These things constantly reassort, which is one reason for the US swine surveillance program.
You read "matched to" as "the same", but it is not. This is an H1N1 virus which is novel. The bulk of sequences are matched to NA and Eurasian swine viruses, but it is not the same virus. One of the major differences is that it is very easily transmittable between humans, which is not the case for most swine flu virus strains. Because of the way viruses replicate (RNA, sloppy) they exchange genes in bodies. So coinfection between two different viruses can produce a new virus very easily. That means that a high degree of similarity in gene sequences doesn't necessarily tell you the source of the infection.
Right now what little evidence we have points more to an NA source than a Mexican source, and it is very possible that when the Mexican authorities sent the medical team to La Gloria to check the outbreak of respiratory disease there that they brought this strain with them.
Since more Mexican samples are being typed, the number of Mexican deaths attributed to this virus keeps dropping, which makes sense of the earlier puzzle about why a virus that was mild in the US was killing people in Mexico. It's possible that the epicenter was Mexico City, and that it came in from Asia. It's also possible that this virus was circulating in the US for longer than we know. The CDC testing criteria were to test for Mexican-associated flu, so those are the initial samples they have been working on.
I very much doubt the point of the original article linked here, which is that factory farming causes epidemics. The reason is that modern factory farming cuts down the number of contacts between birds, swine and humans, and that is the interaction that produces these reassortments. Because most of these viruses originate in Asia in regions where small farming still predominates, there is more evidence to the theory that intensive agriculture on a small scale generates these viruses.
However, in this case there is no evidence at all that the Mexican farm generated the outbreak although I am sure there will be some genuine research done on the question.

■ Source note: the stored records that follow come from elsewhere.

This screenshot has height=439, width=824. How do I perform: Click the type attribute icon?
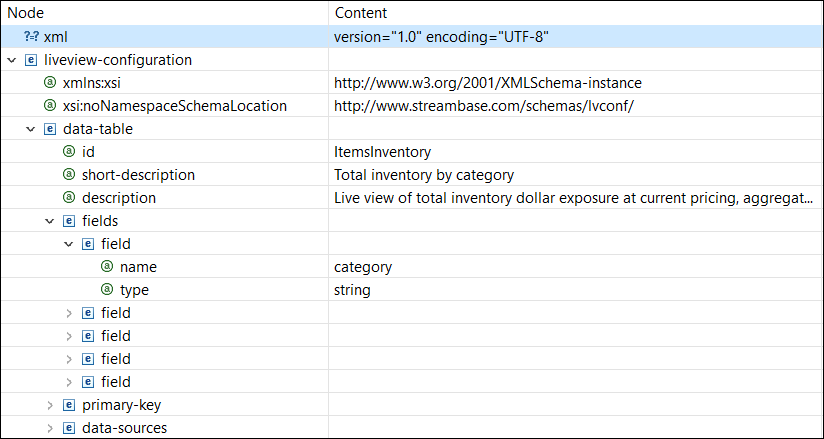(107, 290)
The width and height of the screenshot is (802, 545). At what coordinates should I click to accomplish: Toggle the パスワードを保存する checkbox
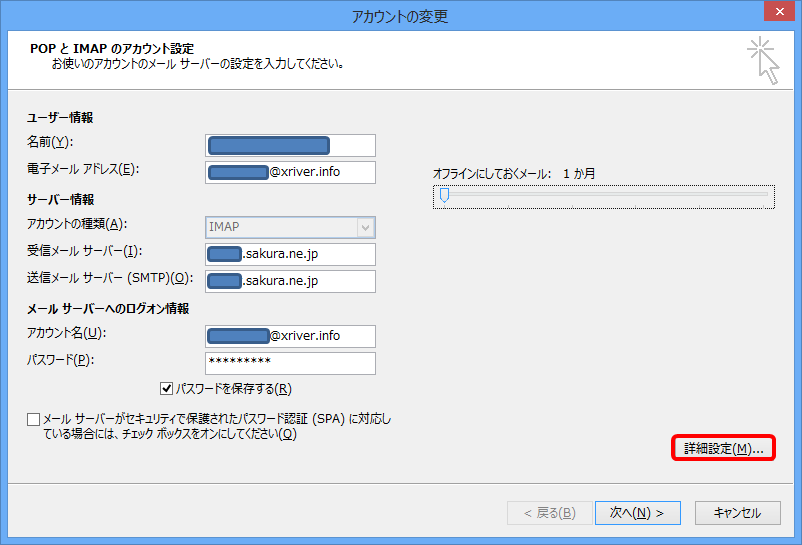point(167,388)
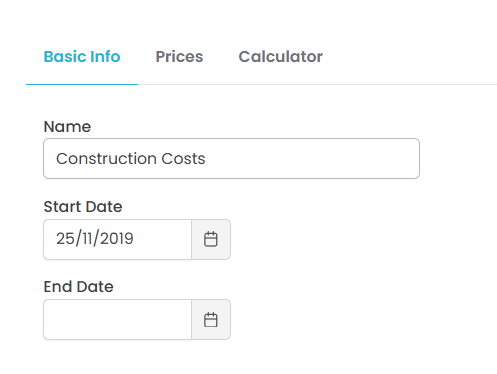Click the word "Costs" in the Name field
The image size is (497, 374).
click(x=183, y=159)
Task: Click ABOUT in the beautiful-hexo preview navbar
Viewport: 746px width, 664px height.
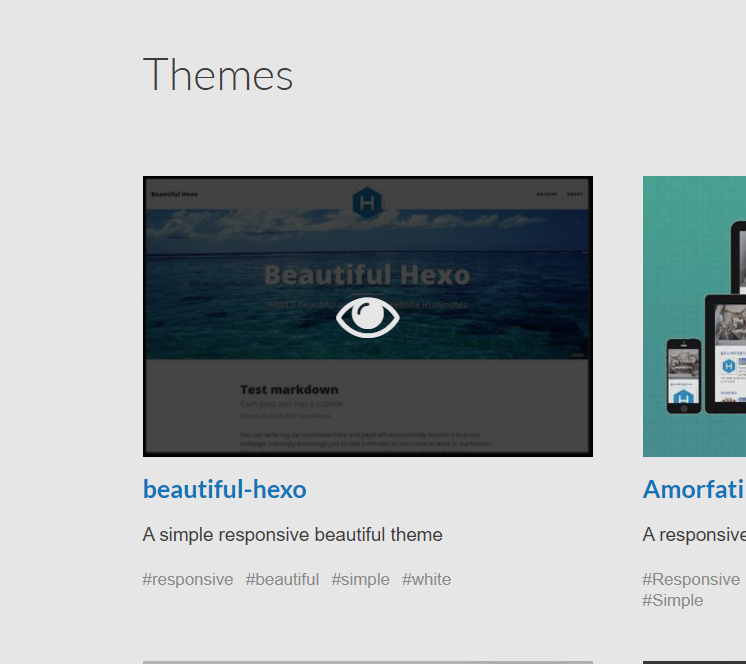Action: point(575,194)
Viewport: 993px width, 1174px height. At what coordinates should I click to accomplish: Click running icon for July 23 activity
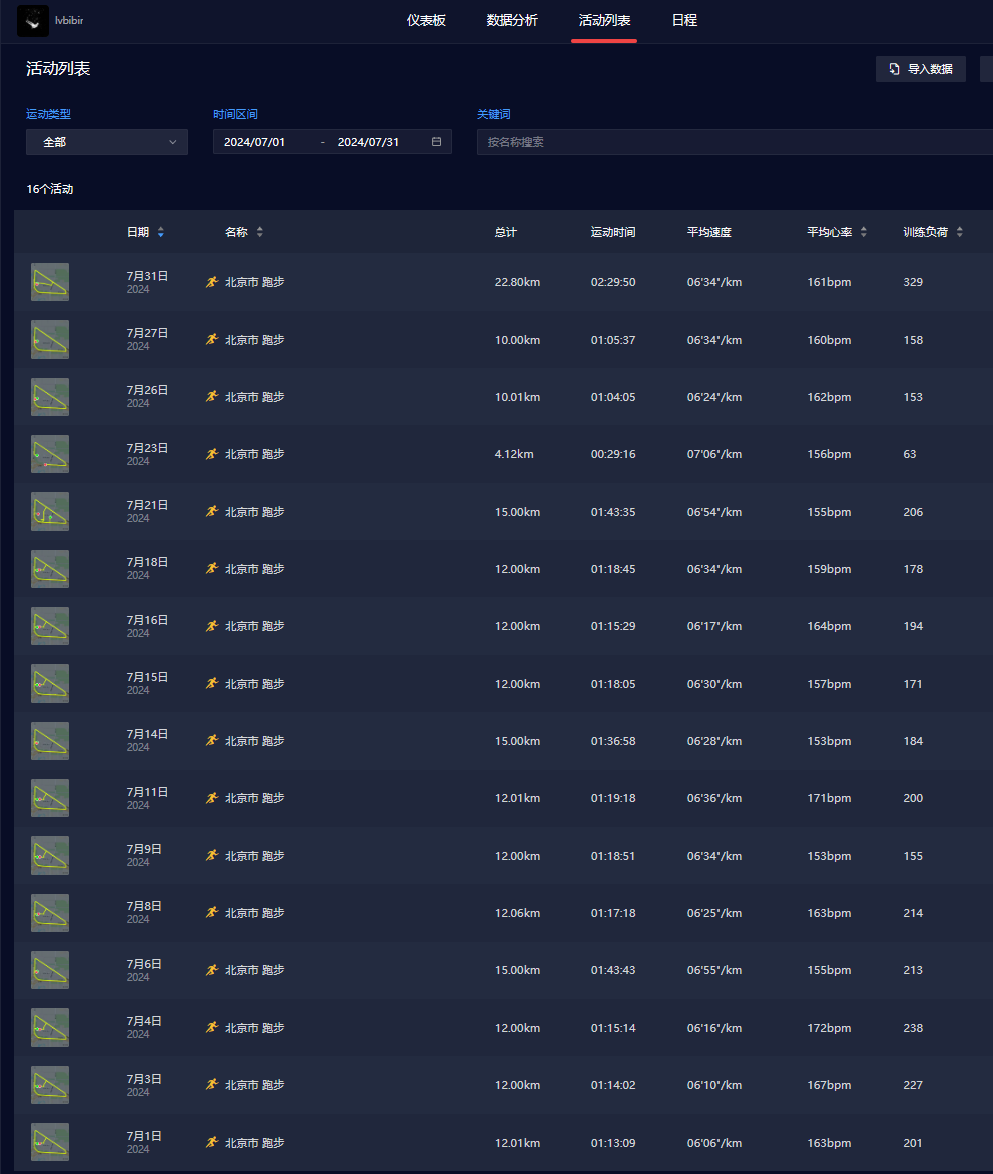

And one of the reasons I am bothering to post on this topic is that saying it did implies that Mexico is the source, when Mexico very well might not be the source.
There is an Alberta (CA) hog farm in which the pigs have already caught this new H1N1 virus from a human. Pigs and humans pass viruses very easily. There is actually more testing of viruses that cause illness in stock than in the human population, so it is possible that a human was the source of the Carolina detection. Humans frequently convey viruses from one farm to another. Sometimes they just do it by contact, but sometimes the human gets the virus and passes it that way.
Journalists who are not scientists frequently misunderstand what they are told. There has been a lot of misinformation in the press. I don't think it is intentional, but it is feeding calls to shut the border with Mexico, etc. This current frenzy is hurting the Mexican economy and feeding xenophobia. It also may hurt the international effort to track and control this thing, because if Mexico gets the idea that it is going to be quarantined and embargoed, it is going to stop sharing samples.
The first PCR primers are just being distributed, so in the next couple of weeks it will be possible to do far more testing. Whether some countries will be honest about what they find is questionable.
Here is another article which gives the timeline in even more detail. The first known case was in the US - CA. The girl who tested positive on 3/28 likely caught it from her cousin who became ill a few days earlier. Her brother got sick three days later:
http://online.wsj.com/article/SB124113696409275445.htmlQuote from article:
""This virus has been circulating around in the population for some time," said Gilberto Chavez, an epidemiologist with the California Department of Public Health. Its similar symptoms to a standard flu, he said, meant that "any cases that might have been around were probably seen, treated and diagnosed as regular flu."
You see, the US doesn't want to take credit for it either, and the Chinese press keeps publishing denials of the rumors that it originated in Fujian province in China. They are probably correct. There are always pigs dying there.
http://www.danwei.org/front_page_of_the_day/swine_flu_denied_by_china.phpThe cluster of detections on the CA peninsula indicate that Chavez may well be correct. On the other hand, it could be that the virus originated in Mexico and was not detected until it got to CA. Mexico does not have the same types of testing programs the US has.
Whatever the case, the virus appears "fixed" in its current form, which is why Chavez is saying that it has been circulating for a while. As time goes by, it will mutate, but detection right after the original jump would show considerable variation between the samples. It is possible the virus has been circulating for months. Right now everyone is only testing Mexican contacts, so of course that is what they are finding.